Caminó en dirección al puerto con las botellas y las aceitunas, compró en la plaza Echaurren una amarillenta antología poética de Fernando Pessoa, pues Andrea admiraba al portugués, y se paró en la cola de la fiambrería. Aún quedaba arrollado, lo que venía al pelo para el desayuno al día siguiente de la velada romántica. A Andrea le fascinaba que él le llevara el desayuno a la cama.
Cuando abrió la puerta y lo dejó pasar al living a media luz, a Cayetano lo deslumbró ver a Andrea con la cabellera recogida en tomate y envuelta en una bata de seda negra. Bajo la vestimenta la mujer iba como Dios la echó al mundo, y mientras ella hojeaba entusiasmada el libro de Pessoa, permitió que las manos del detective acariciaran su cintura y firme trasero.
—Piano, piano, piano —exclamó la treintañera, apartando las manos de Cayetano de sus curvas—. Con paciencia se logra lo que se desea, decía Benjamin Franklin. Lo más rico son los prolegómenos, pensaba el húngaro Lukács. Y para mí, algo budista, lo crucial es el camino, no el destino.
Diciendo esto, lo hizo pasar a la cocina del departamento, que estaba iluminada solo con velas. Sobre la mesa había servido espárragos, pan batido de una panadería cercana y copas de pisco sour tamaño catedral. Le indicó a Cayetano que descorchara el vino y ella puso a calentar el agua para los raviolis.
Se sentaron después de que Andrea puso en su PC una selección de Coldplay.
Se bebieron los pisco sour y las dos botellas de vino, y acabaron con los espárragos y los raviolis, y para cerrar, como buena italiana, Andrea Portofino sacó de un armario su mejor botella de grapa.
—Te espera una sorpresa en el dormitorio —anunció con la copita en la mano.
Entraron al cuarto. Estaba sumido en una luz rojiza de ensueño, olía a incienso de la India que volvía misterioso el ambiente, y las sábanas de la cama eran completamente negras.
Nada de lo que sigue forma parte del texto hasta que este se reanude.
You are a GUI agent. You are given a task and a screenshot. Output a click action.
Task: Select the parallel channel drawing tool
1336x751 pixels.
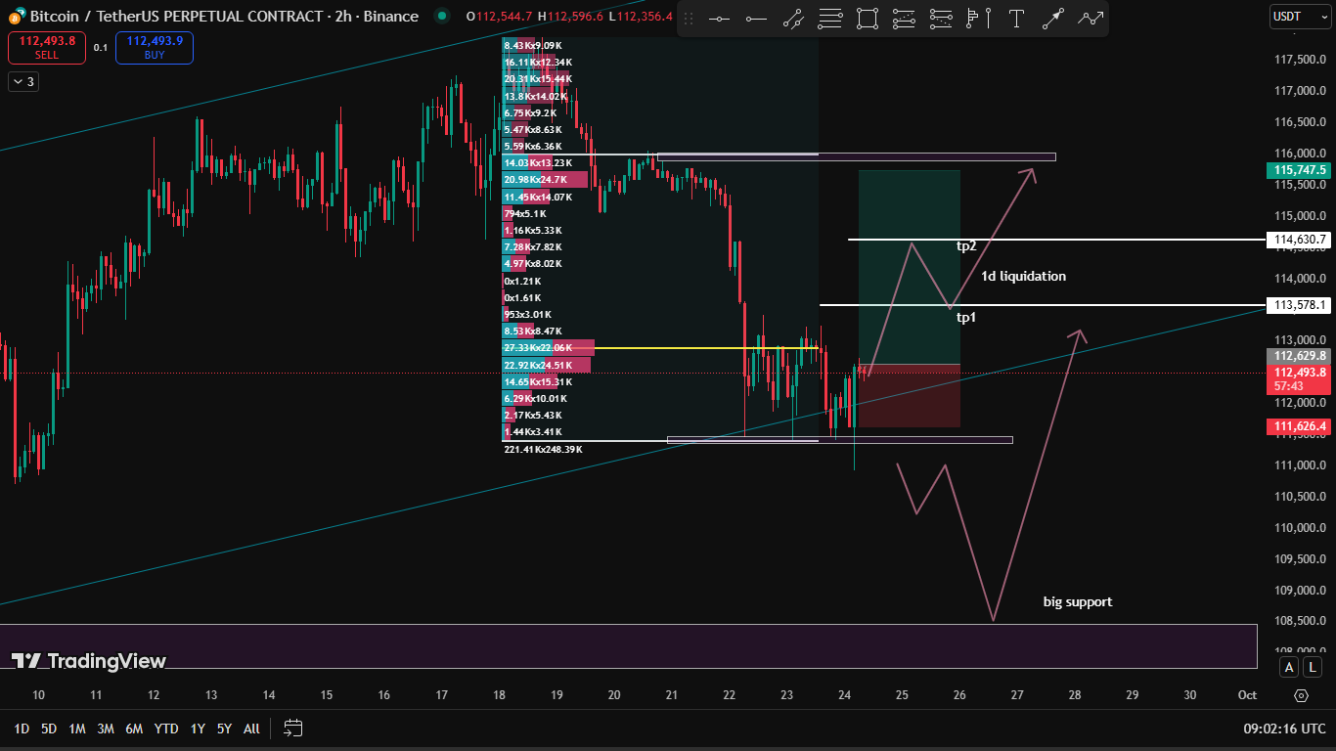pos(793,19)
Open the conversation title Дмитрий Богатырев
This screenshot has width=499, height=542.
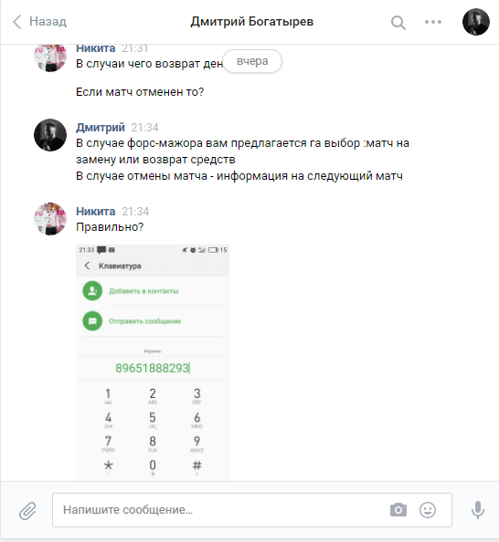coord(251,21)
—Pero antes vamos a compartir algo —anunció la mujer, encendiendo un pito de marihuana.
Lo aspiró profundo con los ojos cerrados, aguantó largo el humo en sus pulmones y lo fue expulsando en forma acompasada. Luego se lo pasó a Cayetano mientras se desataba el lazo de la bata, pero sin despojarse de ella, dejando sugerida su pálida desnudez. Antes de tenderse en la cama sacó de un cajón de la cómoda un almohadón negro y duro.
—Es el que recomienda Ernest Hemingway y que tanto te gusta —comentó ella con una sonrisa y lo arrojó encima de las sábanas—. Sobre el velador tengo la venda negra de la clase ejecutiva de LAN y las cremas con sabor a frutas. ¿Quién comienza?
Cayetano dio una calada profunda, contuvo gozoso la respiración y comenzó a desnudarse. Vio que Andrea bajaba la intensidad de la luz y seleccionaba algo de Ben Webster. Luego la vio acomodarse una peluca larga de color punzó y tenderse en la cama.
Quedó azorado por la esplendidez de su carne, la invitación de su sonrisa, la contundencia de sus senos y el embriagador pliegue que se anunciaba en su triángulo completamente afeitado. Ahora sintió que era Coleman Hawkins quien tocaba como un ángel el saxo. Aspiró de nuevo el pito y se lo entregó a Andrea. Luego apartó su melena encendida y comenzó a besar su largo cuello.
A la mañana siguiente lo despertó su celular.
Era Anselmo Marín, El Escorpión, su amigo al que habían jubilado prematuramente de la PDI.
—Lo lamento, Cayetano, pero me acabo de enterar de que en la avenida Gran Bretaña, de Playa Ancha, hallaron muerto al tipo con quien te ibas a reunir y que me pediste que investigara.